What Cortex Can Access
Cortex operates within strict boundaries:- Assessment context only — Cortex can only see data from the assessment the user is currently working in. It cannot access other assessments, other clients, or other organizations.
- Requirement-scoped — when invoked on a specific testing procedure, Cortex receives only the relevant reporting instructions, the assessor’s existing responses for that requirement, and the names of uploaded evidence files tagged to that requirement.
- No raw file content by default — Cortex receives file names and AI-generated summaries of file content, not the raw file contents. The only exception is the Document Validation feature, which sends extracted text content (up to 30,000 characters) to the AI for criteria-based validation.
What Cortex Cannot Do
- Cannot access data across organizations — tenant isolation is enforced at the API level.
- Cannot store or learn from your data — Kliper uses the OpenAI API with no training on customer data. Your assessment data is not used to train or fine-tune any model.
- Cannot make assessment decisions — Cortex generates draft text and validation results. The assessor retains full control over all findings, status selections, and the final report content.
- Cannot modify assessment answers directly — all AI-generated content is presented as suggestions that the assessor must explicitly accept or modify.
Data Flow
AI Transparency
Every AI-generated output in Kliper includes:- Warnings — if data is missing (e.g., no assessor responses yet, no evidence files uploaded), Cortex explicitly flags what is incomplete rather than fabricating content.

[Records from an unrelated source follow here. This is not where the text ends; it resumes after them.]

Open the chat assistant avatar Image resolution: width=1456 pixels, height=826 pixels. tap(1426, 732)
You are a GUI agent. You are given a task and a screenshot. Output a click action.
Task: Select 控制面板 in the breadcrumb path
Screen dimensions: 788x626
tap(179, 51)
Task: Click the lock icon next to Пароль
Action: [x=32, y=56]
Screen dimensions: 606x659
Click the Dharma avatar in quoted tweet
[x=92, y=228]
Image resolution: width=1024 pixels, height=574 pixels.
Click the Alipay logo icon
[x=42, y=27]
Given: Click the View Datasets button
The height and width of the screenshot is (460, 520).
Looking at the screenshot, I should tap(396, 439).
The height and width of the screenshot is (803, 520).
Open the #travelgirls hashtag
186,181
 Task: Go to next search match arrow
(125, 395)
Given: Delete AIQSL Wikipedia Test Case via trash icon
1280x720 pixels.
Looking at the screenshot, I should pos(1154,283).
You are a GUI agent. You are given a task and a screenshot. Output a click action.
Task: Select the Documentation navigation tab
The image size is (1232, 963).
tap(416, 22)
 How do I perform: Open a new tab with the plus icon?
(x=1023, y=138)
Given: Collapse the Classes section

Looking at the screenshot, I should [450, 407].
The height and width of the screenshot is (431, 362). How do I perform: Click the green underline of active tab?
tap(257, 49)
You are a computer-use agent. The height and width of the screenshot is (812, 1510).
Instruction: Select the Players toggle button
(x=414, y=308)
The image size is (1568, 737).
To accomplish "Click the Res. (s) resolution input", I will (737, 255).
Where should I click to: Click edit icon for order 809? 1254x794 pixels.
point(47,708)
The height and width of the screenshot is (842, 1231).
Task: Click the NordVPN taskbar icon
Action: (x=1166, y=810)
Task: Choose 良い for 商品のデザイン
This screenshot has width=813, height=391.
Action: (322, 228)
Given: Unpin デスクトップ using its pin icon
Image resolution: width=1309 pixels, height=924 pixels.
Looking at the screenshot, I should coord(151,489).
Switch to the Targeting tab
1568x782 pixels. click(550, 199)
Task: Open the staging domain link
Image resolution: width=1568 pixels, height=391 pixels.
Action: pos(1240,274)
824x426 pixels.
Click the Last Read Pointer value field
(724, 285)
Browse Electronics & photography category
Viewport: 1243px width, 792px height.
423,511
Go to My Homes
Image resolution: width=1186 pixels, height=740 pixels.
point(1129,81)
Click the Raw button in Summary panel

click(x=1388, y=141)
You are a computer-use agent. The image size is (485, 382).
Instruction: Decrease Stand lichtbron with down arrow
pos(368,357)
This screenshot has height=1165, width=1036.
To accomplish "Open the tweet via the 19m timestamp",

- Placeholders — for data that does not yet exist, Cortex uses
[PENDING_RESPONSE]or[TAG]markers instead of generating plausible-sounding but unverified text. - Model attribution — the AI model used and token counts are recorded for every validation and autofill operation.
Multi-Tenant Isolation
Kliper enforces strict tenant isolation at every layer:- Database — every query is scoped to the user’s current organization via the
org_idforeign key. There is no mechanism to query across organizations. - Storage — file paths are prefixed with the organization ID. Signed download URLs are scoped per organization.
- API — the
x-organizationheader is validated on every authenticated request. Requests without a valid organization context are rejected. - RBAC — four roles (Admin, Manager, Contributor, Viewer) with fine-grained permissions per resource type and action.
Audit Trail
Every state change in Kliper is recorded in the audit log:- Who — user ID, name, email.
- What — action type (created, updated, deleted, reviewed, approved).
- When — ISO 8601 timestamp.
- Where — IP address, user agent string.
- Detail — old value and new value snapshots for data modifications.